Document passage section start
Access Emergency Dental Care is the number one choice for emergency dental care in Las Vegas, serving the Greater Las Vegas Area with dental emergency help for over 19 years. As an emergency dental service, we have helped thousands of people in Las Vegas needing urgent dental care. Our Emergency Dentist in Las Vegas and caring staff provide services for many of the Casinos in the Las Vegas Valley with same day services available 7 days a week including weekends and holidays when many offices are closed, so when you need an emergency dentist in Las Vegas call us first!

The Las Vegas Emergency Dentists at Access Emergency Dental Care provide an environment that is comfortable and relaxing and that allows us to concentrate on treating patients one at a time without crowded waiting rooms. We can also help with any general dentistry and cosmetic dental service that may be required, including denture repair, Porcelain Crowns, Root Canals, and White Fillings. So whether it's New Years, Thanksgiving, or just another weekend, call the Las Vegas Emergency Dentist at Access Emergency Dental Care when you need dental help.


Pain associated with a cracked tooth often manifest itself similarly to that of a lose or mobile tooth, without the mobility. Biting down can be painful, and often if a large portion is not broken off there may be little clinical evidence of decay or damage. However, a dentist will generally run tests to detect hairline fractures of the crown and/or the root of a tooth. This condition is referred to as "Cracked Tooth Syndrome".

Temporary Treatment for a hair line Cracked Tooth

Follow the suggestion used for a lose or mobile tooth

Complete Fracture of a Tooth

There are a number of systems used for the classification of tooth fractures. Most are based upon how far the fracture extends into the tooth structure. Prognosis of a fracture treatment is dictated by whether the pulp was exposed by the fracture and the extent of damage to the root and coronal portion (the part covered by enamel) of the tooth.

1. Complete fracture of enamel only

Fractures of front teeth are common in both adults and children. In most cases when only the enamel is involved there is little cause for immediate concern. While there maybe acute pain initially, it usually subsides. The exception to this is when there is an unseen fracture of the root or bone. Observe the edge of the fracture, if it appears that the fracture is in the all white enamel and there is no transition to the yellow of the dentin, or to the pink to red color of the pulp (innermost portion where the nerve and blood vessel terminate), the tooth will probably be find. However, the tooth should also be checked for movement particularly if it's an adult tooth. If mobility exists there may be a root or bone fracture.

Temporary Treatment of an Enamel Fracture

If there is no exposure of the dentin or pulp chamber the sensitivity associated with the trauma will generally subside. In many cases a dentist will smooth out any jagged areas to prevent damage to the tissue or perform a cosmetic procedure to restore the appearance of the tooth. Little can be done at home other than use of an analgesics for pain relief. A dentist should be consulted immediately to rule out possible root or bone damage.
Document passage section end
What to do:
a) Transcribe the emergency dental care text from "Complete Fracture of a" up to and including "enamel) of the tooth.".
b) Answer these questions from the emergency dental care text:
(i) For how many years has Access Emergency Dental Care served the Greater Las Vegas Area?
(ii) What name is given to the condition in which a dentist tests for hairline fractures of the crown and/or the root of a tooth?
(iii) If an enamel-fractured tooth shows mobility, what may exist?
The material after this point is not needed.
Data section start
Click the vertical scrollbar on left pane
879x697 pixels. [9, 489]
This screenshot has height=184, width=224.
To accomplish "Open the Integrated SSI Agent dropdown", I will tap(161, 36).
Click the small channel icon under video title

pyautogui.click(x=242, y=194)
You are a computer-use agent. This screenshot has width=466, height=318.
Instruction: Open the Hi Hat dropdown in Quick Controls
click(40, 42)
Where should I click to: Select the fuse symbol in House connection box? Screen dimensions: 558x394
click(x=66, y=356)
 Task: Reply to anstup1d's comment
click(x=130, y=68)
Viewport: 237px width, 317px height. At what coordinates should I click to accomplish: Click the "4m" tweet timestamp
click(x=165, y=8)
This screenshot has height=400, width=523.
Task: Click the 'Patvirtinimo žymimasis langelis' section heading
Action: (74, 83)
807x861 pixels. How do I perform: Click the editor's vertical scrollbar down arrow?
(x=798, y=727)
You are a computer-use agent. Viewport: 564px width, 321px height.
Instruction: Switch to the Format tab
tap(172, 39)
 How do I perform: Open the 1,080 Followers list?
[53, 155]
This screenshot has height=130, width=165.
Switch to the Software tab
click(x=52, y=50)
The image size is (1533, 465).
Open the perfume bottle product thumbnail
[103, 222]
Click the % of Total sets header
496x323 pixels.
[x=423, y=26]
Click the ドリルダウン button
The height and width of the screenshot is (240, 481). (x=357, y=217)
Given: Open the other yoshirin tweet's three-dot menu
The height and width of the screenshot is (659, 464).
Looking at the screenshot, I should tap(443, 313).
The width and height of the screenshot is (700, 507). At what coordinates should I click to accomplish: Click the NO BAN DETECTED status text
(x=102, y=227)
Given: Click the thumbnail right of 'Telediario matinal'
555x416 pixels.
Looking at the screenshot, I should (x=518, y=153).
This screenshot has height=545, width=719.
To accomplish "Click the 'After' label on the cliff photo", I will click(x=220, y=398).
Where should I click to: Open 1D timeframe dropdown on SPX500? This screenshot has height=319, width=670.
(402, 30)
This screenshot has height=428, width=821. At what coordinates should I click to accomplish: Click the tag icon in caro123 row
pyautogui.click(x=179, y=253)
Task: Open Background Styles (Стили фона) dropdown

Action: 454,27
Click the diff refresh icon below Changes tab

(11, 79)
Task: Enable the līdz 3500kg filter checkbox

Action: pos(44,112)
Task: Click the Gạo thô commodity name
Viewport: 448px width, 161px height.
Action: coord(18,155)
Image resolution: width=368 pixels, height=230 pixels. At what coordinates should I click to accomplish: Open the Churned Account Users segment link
Data section end
Answers to the exercise:
a)
Complete Fracture of a Tooth

There are a number of systems used for the classification of tooth fractures. Most are based upon how far the fracture extends into the tooth structure. Prognosis of a fracture treatment is dictated by whether the pulp was exposed by the fracture and the extent of damage to the root and coronal portion (the part covered by enamel) of the tooth.

b)
(i) Over 19 years.
(ii) "Cracked Tooth Syndrome."
(iii) A root or bone fracture.